[REQUIRED ACTION 1]
According to the campaign entry, how many grams of extracted substances were turned into Sordidum Pharmacum pills?
[REQUIRED ACTION 2]
Reproduce the campaign entry starting with "The heart of" and going on through "execution (30% of vote)".

[PASSAGE TO READ]
◆ ◆ ◆ ◆ ◆

Describe the creative idea (20% of vote)

We collected 100 liters of water near the pharmaceutical factories in Hyderabad in collaboration with Sweden’s most outstanding laboratories, RISE (Research Institutes of Sweden). We then analyzed the water and extracted the active substances, resulting in a completely new kind of medicine: Sordidum Pharmacum - a deadly cocktail extracted from pharma polluted water. The new ”medicine” was used in an integrated campaign (print, TVC, OOH, SoMe) that aimed to open the eyes of the general public in order to put pressure on politicians in Sweden and the EU. We sent the pills to politicians together with a medication package insert that states what we found in the water, what the effects are, and what we wanted to be done; adding sustainability as a criteria in the procurement of pharmaceuticals on a nationwide level.

Describe the strategy (20% of vote)

The heart of the strategy was to package an abstract problem as a physical product, in order to demonstrate the danger posed by pharmaceutical pollution to both people and the environment. The strategic aim was to make the general public more aware of the problem of pharmaceutical pollution, in order to put pressure on politicians and key decision makers. By letting people come face to face with the fact that the medicine we eat for our health might be poisoning people on the other side of the world, we could generate the necessary outrage and engagement to create real change. The traditional approach to procuring medicines has always been about lowering costs, to benefit patients and healthcare facilities, with no thought towards sustainability. And our only hope of changing that was to show that low costs come with a high price.

Describe the execution (30% of vote)

The water was collected from the vicinity of pharmaceutical factories in the summer of 2019. RISE then performed examinations and extractions during August and September. The result was 60 grams of extracted substances that were turned into Sordidum Pharmacum pills. The pills were shown at our pharmacies, sent to politicians and used in all our activities. On our website, we informed the public on the issues and the result of not having a sustainability criteria in the procurement of pharmaceuticals. They could also download the official lab report from RISE and find out how they could influence the politicians to act. We spread the initiative via long and short films, various print ads aimed at politicians and the public in Sweden’s largest newspapers and through traditional PR. In addition, we invited all of our competitors to join in launching a sustainability label based on our precursor “Follow Your Heart”.

List the results (30% of vote)

The campaign received heavy coverage in Swedish news, was seen by 1/3 of the population, drove 1 in 10 Swedes to visit the campaign site and generated 10 000 downloads of the report. Back in India, it was covered by the world’s second largest English newspaper - The Times of India. But more importantly, it changed things. The campaign led to all major Swedish pharmacies launching a shared label for sustainable pharmaceuticals, based on Apotek Hjärtats original label. Two of the world’s largest pharmaceutical companies have contacted Apotek Hjärtat to see what they need to change to receive the label. A new law will soon be passed in the Swedish parliament demanding stricter environmental criteria when procuring pharmaceuticals. By turning pollution into a pill we made the problem real enough for people to react and politicians to act, and revealed the problems hidden under the surface of the pharmaceutical world.

◆ ◆ ◆ ◆ ◆

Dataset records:

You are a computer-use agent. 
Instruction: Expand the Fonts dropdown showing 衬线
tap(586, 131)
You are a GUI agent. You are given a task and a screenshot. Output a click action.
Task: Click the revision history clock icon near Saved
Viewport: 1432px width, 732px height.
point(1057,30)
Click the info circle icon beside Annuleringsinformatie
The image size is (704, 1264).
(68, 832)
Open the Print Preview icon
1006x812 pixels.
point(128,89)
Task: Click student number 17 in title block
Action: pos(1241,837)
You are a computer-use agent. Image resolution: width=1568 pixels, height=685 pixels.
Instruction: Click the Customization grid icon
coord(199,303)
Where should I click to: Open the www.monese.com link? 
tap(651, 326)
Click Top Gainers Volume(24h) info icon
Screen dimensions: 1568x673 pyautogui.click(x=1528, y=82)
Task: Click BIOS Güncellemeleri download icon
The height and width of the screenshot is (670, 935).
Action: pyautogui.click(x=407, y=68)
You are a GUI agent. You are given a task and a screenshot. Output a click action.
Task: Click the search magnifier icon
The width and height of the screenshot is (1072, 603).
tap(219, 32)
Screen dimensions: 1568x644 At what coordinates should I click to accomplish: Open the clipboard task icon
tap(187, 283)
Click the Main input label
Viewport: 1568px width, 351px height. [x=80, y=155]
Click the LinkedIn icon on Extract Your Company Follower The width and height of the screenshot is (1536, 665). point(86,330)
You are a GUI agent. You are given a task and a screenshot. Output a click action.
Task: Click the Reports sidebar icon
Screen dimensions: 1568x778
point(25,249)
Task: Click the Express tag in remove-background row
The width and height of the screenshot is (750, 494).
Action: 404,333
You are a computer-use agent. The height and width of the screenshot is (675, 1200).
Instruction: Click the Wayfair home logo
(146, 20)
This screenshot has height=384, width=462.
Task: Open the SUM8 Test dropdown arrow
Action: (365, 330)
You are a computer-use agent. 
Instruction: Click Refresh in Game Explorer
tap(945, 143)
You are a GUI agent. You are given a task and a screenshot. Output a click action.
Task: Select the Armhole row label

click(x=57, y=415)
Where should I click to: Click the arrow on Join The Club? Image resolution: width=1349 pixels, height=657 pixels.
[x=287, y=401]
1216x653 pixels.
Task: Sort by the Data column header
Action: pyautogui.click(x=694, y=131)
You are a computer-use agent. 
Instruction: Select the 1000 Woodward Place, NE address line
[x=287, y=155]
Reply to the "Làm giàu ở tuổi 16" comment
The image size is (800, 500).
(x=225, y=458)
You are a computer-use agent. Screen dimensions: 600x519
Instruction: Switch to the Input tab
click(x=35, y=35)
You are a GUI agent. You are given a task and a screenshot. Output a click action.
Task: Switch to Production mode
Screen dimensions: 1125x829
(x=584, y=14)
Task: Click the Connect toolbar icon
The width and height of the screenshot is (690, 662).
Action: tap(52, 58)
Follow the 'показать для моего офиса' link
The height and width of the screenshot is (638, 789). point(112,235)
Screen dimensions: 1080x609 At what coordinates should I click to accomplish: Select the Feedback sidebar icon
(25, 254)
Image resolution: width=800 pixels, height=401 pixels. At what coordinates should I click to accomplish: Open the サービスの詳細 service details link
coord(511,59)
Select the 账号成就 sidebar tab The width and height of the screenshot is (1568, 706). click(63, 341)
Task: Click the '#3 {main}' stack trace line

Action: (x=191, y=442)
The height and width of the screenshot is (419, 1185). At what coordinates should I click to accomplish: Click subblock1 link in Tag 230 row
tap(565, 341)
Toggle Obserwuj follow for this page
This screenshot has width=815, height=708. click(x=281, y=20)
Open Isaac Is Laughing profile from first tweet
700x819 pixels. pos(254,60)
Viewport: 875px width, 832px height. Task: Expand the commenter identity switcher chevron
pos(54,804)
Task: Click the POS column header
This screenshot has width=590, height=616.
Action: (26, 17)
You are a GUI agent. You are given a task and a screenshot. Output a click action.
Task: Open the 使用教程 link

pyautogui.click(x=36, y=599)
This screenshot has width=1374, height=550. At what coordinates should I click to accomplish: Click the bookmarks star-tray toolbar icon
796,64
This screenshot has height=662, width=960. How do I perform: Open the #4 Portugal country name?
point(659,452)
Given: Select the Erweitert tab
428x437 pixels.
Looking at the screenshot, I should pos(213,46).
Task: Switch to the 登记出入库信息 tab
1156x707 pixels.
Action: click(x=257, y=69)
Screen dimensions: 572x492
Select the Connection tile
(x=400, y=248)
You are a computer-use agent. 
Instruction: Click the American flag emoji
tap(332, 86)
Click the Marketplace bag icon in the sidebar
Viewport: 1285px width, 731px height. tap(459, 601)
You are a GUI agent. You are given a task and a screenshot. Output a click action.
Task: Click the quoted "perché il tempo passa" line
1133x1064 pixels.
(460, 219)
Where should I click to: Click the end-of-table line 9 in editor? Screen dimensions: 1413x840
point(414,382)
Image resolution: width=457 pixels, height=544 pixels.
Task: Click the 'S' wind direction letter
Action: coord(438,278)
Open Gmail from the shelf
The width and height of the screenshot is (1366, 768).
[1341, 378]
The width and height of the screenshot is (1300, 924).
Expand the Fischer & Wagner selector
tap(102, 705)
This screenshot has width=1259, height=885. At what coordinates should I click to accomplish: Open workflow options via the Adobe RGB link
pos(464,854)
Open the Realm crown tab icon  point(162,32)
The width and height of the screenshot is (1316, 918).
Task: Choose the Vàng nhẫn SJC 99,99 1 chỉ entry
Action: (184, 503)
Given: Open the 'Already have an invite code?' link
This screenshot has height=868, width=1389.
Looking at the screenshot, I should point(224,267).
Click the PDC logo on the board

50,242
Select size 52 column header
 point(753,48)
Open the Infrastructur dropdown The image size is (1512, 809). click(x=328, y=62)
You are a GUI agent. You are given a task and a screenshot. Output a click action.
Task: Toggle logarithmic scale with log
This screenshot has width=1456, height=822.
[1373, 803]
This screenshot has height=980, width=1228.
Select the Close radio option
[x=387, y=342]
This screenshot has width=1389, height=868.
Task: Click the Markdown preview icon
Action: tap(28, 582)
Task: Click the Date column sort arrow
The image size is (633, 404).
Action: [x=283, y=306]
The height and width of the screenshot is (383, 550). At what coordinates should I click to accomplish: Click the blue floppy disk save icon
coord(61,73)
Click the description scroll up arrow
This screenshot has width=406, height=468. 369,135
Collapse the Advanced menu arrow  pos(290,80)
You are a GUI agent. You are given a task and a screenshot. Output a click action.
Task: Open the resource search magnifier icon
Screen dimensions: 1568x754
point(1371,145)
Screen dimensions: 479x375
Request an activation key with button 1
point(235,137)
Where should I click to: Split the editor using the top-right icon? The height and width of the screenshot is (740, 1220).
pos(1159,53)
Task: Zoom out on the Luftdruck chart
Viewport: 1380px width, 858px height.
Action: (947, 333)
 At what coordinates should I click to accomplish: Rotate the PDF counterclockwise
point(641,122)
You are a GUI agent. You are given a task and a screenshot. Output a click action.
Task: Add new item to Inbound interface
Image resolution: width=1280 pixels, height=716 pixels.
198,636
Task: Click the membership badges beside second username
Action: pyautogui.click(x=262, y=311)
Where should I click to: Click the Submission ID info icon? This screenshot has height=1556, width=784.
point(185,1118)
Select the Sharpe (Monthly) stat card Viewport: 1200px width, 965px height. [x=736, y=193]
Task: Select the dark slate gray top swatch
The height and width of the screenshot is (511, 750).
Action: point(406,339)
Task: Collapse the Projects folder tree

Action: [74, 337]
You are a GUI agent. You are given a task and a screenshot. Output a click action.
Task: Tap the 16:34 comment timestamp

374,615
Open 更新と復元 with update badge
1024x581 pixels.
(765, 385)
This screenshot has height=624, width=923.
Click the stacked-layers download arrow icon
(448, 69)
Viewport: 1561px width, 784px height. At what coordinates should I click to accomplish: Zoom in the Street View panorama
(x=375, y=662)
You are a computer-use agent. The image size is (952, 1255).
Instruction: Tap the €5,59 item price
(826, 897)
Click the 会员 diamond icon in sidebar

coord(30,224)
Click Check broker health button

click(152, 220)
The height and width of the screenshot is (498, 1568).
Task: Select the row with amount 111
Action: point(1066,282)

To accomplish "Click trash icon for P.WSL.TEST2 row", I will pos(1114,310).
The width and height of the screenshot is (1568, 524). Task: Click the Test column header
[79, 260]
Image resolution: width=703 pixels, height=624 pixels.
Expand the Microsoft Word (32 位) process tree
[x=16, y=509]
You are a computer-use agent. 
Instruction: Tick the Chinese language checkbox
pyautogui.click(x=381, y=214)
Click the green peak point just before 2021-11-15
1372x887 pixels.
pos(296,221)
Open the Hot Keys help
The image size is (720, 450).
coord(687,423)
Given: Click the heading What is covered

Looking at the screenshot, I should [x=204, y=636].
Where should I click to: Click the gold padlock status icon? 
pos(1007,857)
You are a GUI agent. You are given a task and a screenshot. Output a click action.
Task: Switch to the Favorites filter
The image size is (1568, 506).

◆ ◆ ◆ ◆ ◆

[YOUR SOLUTION 1]
60 grams

[YOUR SOLUTION 2]
The heart of the strategy was to package an abstract problem as a physical product, in order to demonstrate the danger posed by pharmaceutical pollution to both people and the environment. The strategic aim was to make the general public more aware of the problem of pharmaceutical pollution, in order to put pressure on politicians and key decision makers. By letting people come face to face with the fact that the medicine we eat for our health might be poisoning people on the other side of the world, we could generate the necessary outrage and engagement to create real change. The traditional approach to procuring medicines has always been about lowering costs, to benefit patients and healthcare facilities, with no thought towards sustainability. And our only hope of changing that was to show that low costs come with a high price.

Describe the execution (30% of vote)